──────── Text excerpt ────────

How do we separate natural from designed? The last post critiquing the Creationist project of Christian apologist Jim Wallace looked at some of the cases that make this sorting project so difficult. Now, let’s pull back and look at the bigger picture. This is just one of a number of similar challenges.

The first post in this series is here.

Other difficult category challenges

Separating things into natural vs. designed is just one of many similar problems. Here are a few more we’re all familiar with. Bang your head against a few of these to remind yourself that making these distinctions is often easy, but that’s only for things we already have an answer for. For each category, add your own ambiguous cases that should encourage humility in anyone who thinks this is easy.

I bring up these familiar questions only to remind you of that familiar feeling of not knowing which bin something belongs in. Wallace wants to imagine that these questions are easy, but read this list to remember that they are not.

Arthur C. Clarke observed, “Any sufficiently advanced technology is indistinguishable from magic.” This is the challenge that we find in lots of areas—separating real from fake, life from nonlife, and designed from natural.

1. Real vs. hoax, lie, or fake. Is the Venezuelan poodle moth real? Yes and no. What about the Mpemba effect, which claims that hot water can freeze faster than an equal amount of cold? Or the Voynich manuscript, hundreds of illustrated, handwritten pages written 600 years ago. If it’s just a joke, it’s an extremely elaborate one, but if it’s not, then what the heck does it say? And what do we make of the Wenatchee child abuse panic of 1994—were there 29,726 incidents of child sex abuse, as officially charged . . . or were there actually zero?

2. Stage magic vs. real magic. We all know that magic shows are just illusions. But even knowing this, we still pay to see them because we still can’t conceive how the tricks were performed.

──────── Data section ────────

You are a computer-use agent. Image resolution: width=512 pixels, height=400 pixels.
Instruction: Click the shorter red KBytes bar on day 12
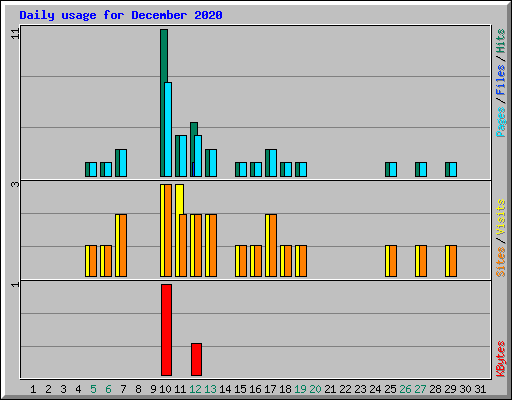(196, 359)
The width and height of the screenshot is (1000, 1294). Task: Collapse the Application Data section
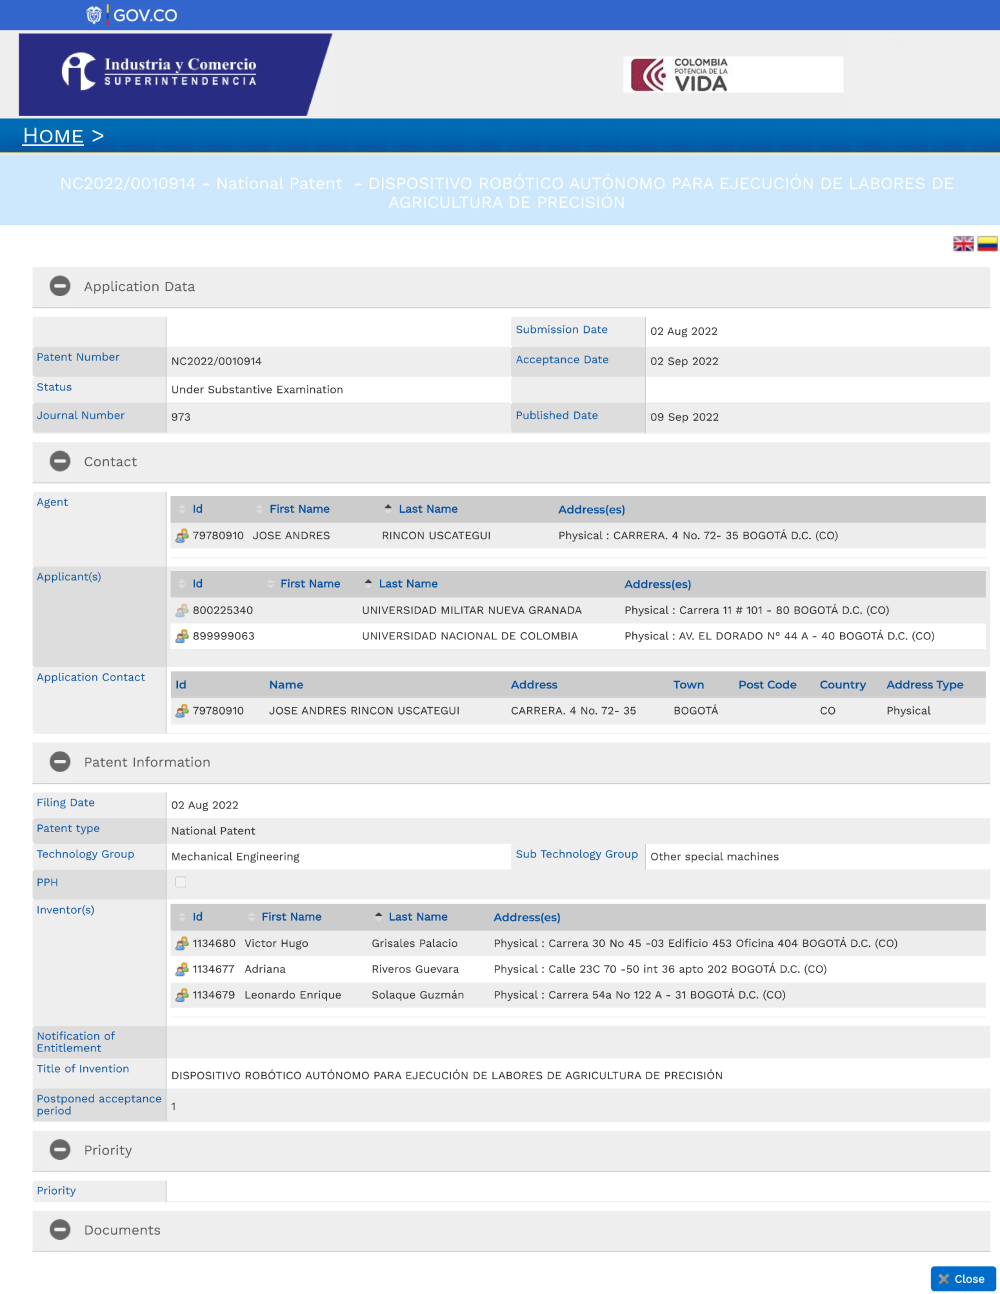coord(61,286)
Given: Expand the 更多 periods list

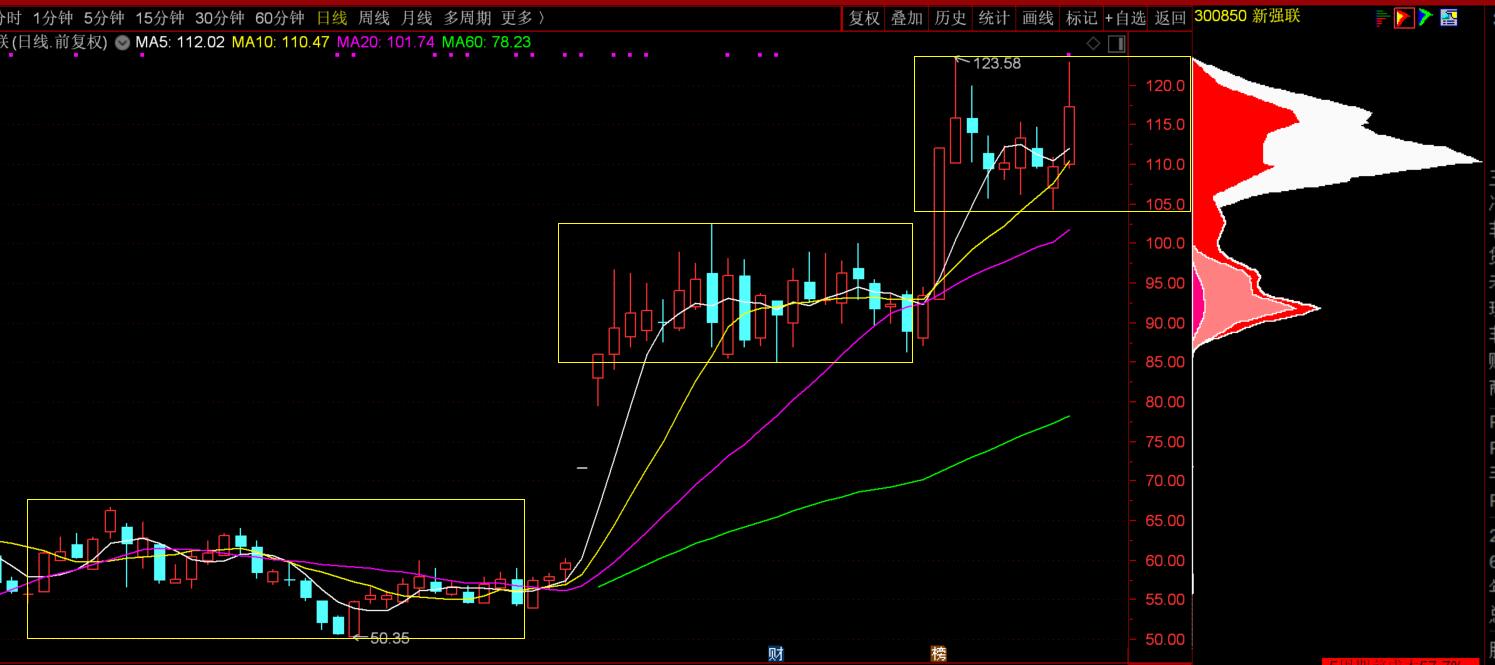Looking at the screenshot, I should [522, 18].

────────

## Exercises
A) Using the post on separating natural from designed, decide whether each statement agrees with it: (i) The Voynich manuscript was written 600 years ago. (ii) The Mpemba effect claims that cold water can freeze faster than an equal amount of hot. (iii) The Clarke quotation ties advanced technology to magic. Answer yes or no for each and quote the words that decide it.
B) Answer these from the post on separating natural from designed:
(i) Whose Creationist project does the series critique?
(ii) In what year did the Wenatchee child abuse panic take place?
(iii) According to the post, why do people still pay to see magic shows?
C) Transcribe everything from "Separating things into" down to "they are not." in the post on separating natural from designed.

## Solution set
A)
(i) Yes: "written 600 years ago"
(ii) No: "claims that hot water can freeze faster than an equal amount of cold"
(iii) Yes: "Any sufficiently advanced technology is indistinguishable from magic."

B)
(i) Christian apologist Jim Wallace
(ii) 1994
(iii) Because we still can't conceive how the tricks were performed.

C)
Separating things into natural vs. designed is just one of many similar problems. Here are a few more we’re all familiar with. Bang your head against a few of these to remind yourself that making these distinctions is often easy, but that’s only for things we already have an answer for. For each category, add your own ambiguous cases that should encourage humility in anyone who thinks this is easy.

I bring up these familiar questions only to remind you of that familiar feeling of not knowing which bin something belongs in. Wallace wants to imagine that these questions are easy, but read this list to remember that they are not.